Advanced Micro Devices Wednesday began shipping its delayed Barcelona chip in volume.
The company announced that the quad-core Opteron processor, which had been shipping in limited release to some vendors, became generally available today. AMD had started shipping the quad-core server chips last September, but was forced to halt shipments when an erratum was found.
While AMD was fixing the so-called Barcelona chip at the silicon level, rival Intel Corp. was busy pushing quad-core processors out the door, giving the company a market share and mind share boost over the beleaguered AMD. Industry analysts earlier this week blamed AMD's announcement of layoffs on the chip delay combined with Intel's successes and a sluggish U.S. economy.
"I've lost a bit of faith in AMD," said Dan Olds, an analyst at Gabriel Consulting Group. "I was a huge fan when they [initially] came out with Opteron. If they can get their product out the door on time, with the performance that gets them back to leadership in the market, they could still be OK this year.

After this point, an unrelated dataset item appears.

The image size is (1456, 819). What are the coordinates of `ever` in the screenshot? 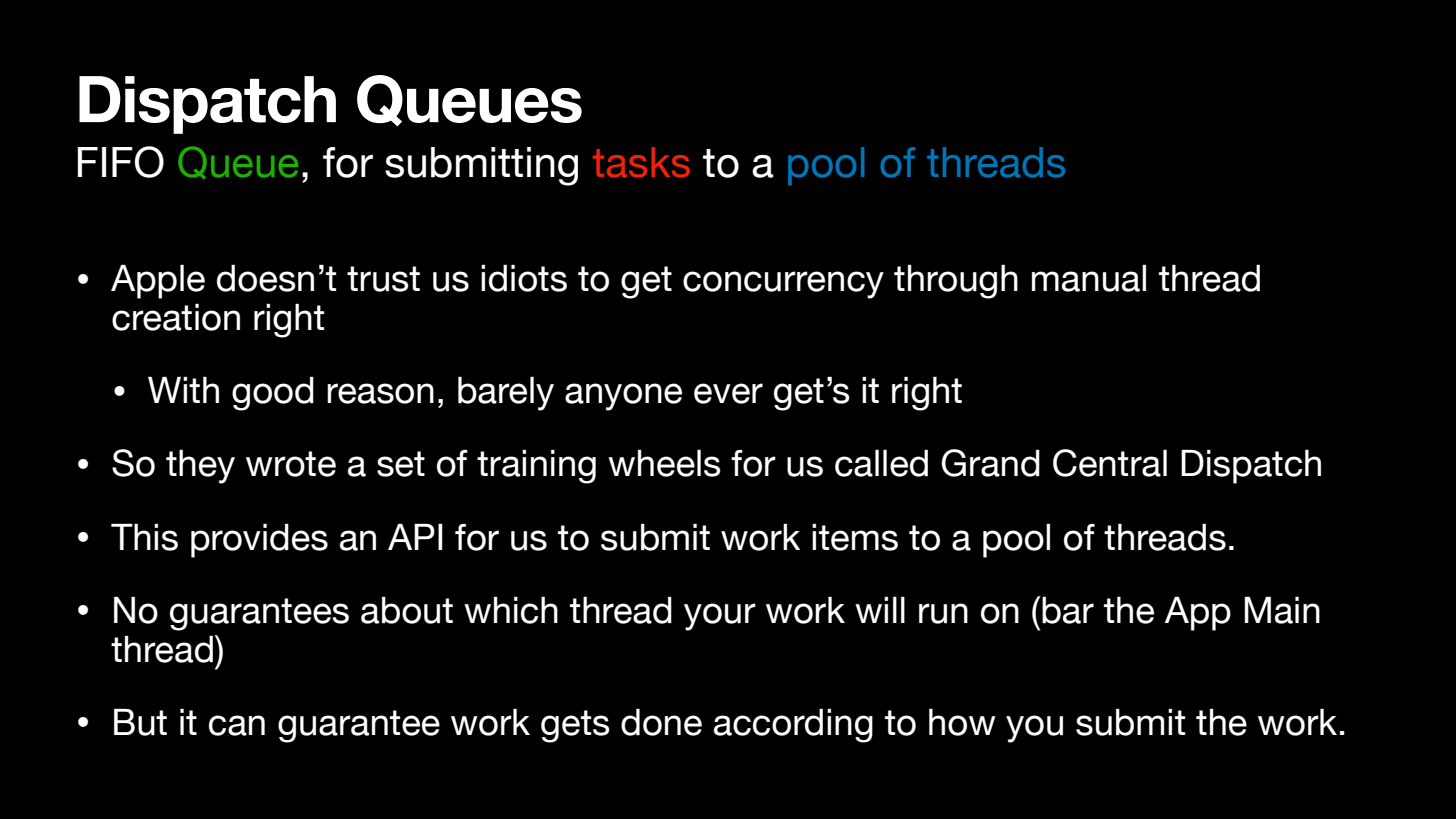 It's located at (728, 393).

The hard part is that they have to beat Intel at the game or they're going to be relegated to being the lower-performance, lower-price second choice."
Kishna Weaver, an Opteron product manager with AMD, said the company plans to quickly push out benchmarks for the Barcelona chip to ease concerns and meet expectations of users.
"Opteron has finally arrived," Weaver told Computerworld. "If I could have had it last year, I would have loved to have had it. I think right now that customers are considering performance, power and value. Performance is a big piece of that one and you'll see [AMD] leadership in a number of benchmarks. But I do think customers are looking for a combination of things."
AMD noted that the new chip is already running Hewlett-Packard Co.'s ProLiant DL585 G5 desktop and BL685c G5 computers. According to AMD, other hardware vendors will be following HP with Barcelona-powered servers later this quarter.